- Task description -
Take the line with "The height and width of the screenshot is (527, 832)." and every line after it in the data. Transcribe them exactly, through the last.

---------- Records supplied

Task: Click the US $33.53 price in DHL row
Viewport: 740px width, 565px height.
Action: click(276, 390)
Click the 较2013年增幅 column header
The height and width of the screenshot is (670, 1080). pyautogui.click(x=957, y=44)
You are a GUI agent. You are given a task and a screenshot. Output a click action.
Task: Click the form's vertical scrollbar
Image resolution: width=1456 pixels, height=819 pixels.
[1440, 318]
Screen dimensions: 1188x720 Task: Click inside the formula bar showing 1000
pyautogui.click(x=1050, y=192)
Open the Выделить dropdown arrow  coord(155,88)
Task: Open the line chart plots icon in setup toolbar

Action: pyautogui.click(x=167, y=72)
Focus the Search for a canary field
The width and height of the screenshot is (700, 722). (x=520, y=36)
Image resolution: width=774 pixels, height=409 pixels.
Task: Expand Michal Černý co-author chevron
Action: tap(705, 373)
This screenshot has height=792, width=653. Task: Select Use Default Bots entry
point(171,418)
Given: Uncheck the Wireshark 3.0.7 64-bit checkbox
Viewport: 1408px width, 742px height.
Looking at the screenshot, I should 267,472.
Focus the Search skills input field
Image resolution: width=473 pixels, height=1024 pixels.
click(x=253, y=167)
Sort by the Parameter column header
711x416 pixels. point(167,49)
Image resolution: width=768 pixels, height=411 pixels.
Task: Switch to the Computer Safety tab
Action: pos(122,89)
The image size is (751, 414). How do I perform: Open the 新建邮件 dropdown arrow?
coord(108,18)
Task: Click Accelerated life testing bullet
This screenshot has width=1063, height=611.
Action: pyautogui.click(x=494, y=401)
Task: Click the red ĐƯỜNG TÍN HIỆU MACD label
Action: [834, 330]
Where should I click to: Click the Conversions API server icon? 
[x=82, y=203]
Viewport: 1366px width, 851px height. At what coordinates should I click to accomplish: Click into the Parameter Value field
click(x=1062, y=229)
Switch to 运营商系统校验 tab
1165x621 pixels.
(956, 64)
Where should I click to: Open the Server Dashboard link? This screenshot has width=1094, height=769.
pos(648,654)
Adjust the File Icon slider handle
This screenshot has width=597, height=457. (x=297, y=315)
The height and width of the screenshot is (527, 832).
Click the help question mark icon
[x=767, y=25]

--------------------

- Task response -
The height and width of the screenshot is (527, 832).
Click the help question mark icon
[x=767, y=25]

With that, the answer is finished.